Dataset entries
▼

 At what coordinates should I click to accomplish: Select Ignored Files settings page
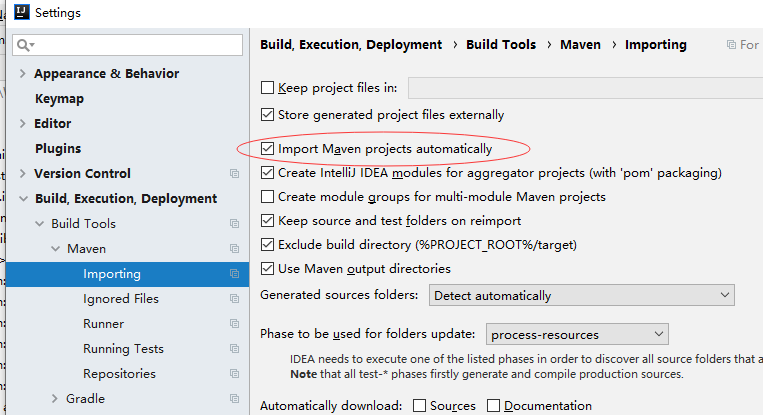[121, 299]
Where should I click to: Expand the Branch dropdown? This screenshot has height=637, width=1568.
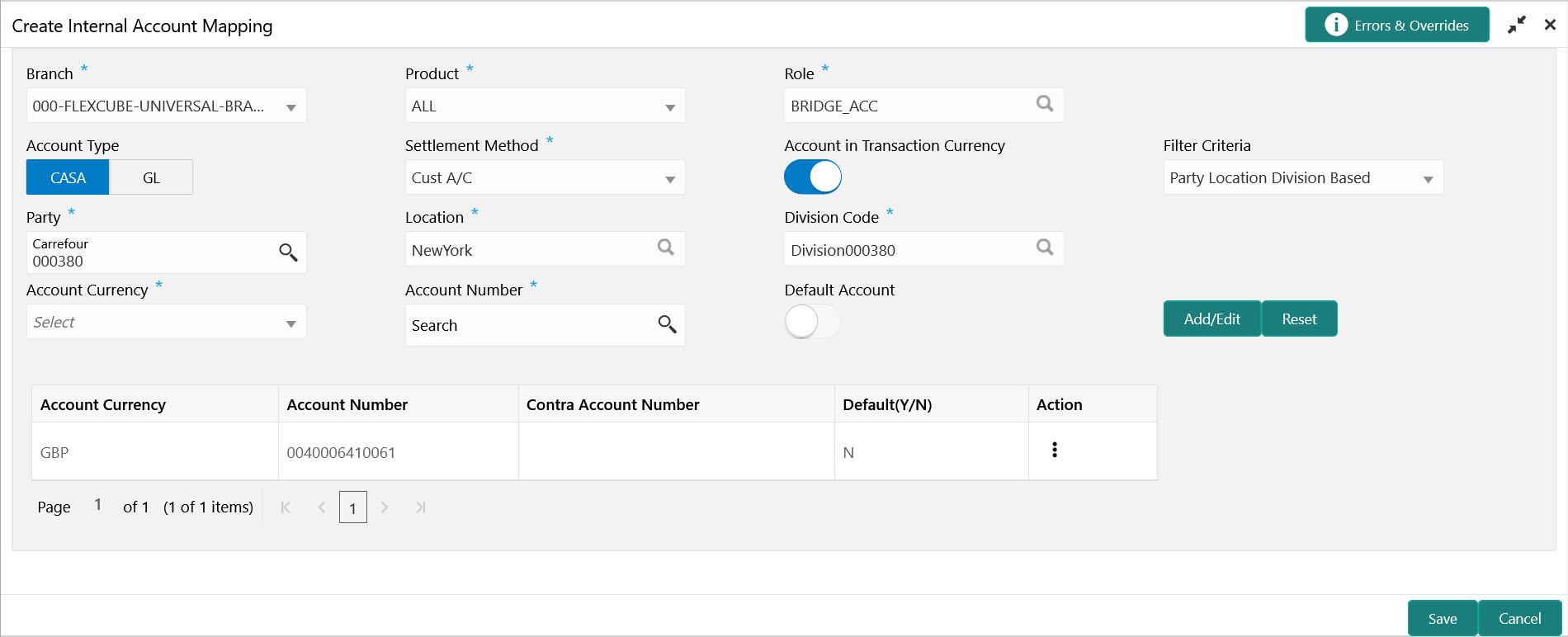[290, 107]
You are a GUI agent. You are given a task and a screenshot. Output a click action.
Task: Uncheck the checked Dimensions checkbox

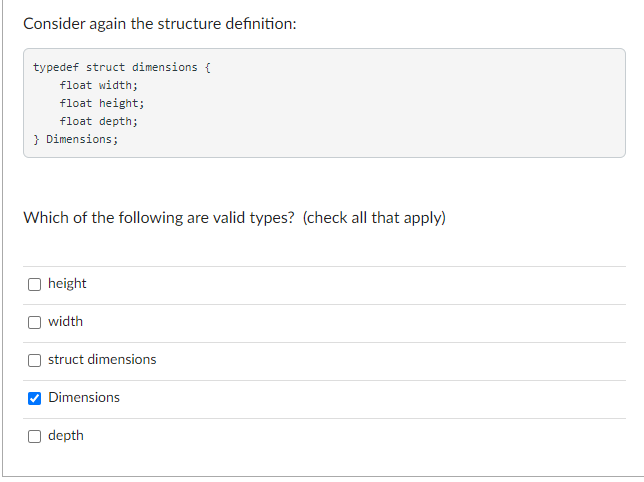(x=34, y=398)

▲

What is being asked: Every line above should be reproduced exactly, please, with no pictures included.

Answer to this exercise:
 At what coordinates should I click to accomplish: Select Ignored Files settings page
[121, 299]
Where should I click to: Expand the Branch dropdown? This screenshot has height=637, width=1568.
[290, 107]
You are a GUI agent. You are given a task and a screenshot. Output a click action.
Task: Uncheck the checked Dimensions checkbox

(x=34, y=398)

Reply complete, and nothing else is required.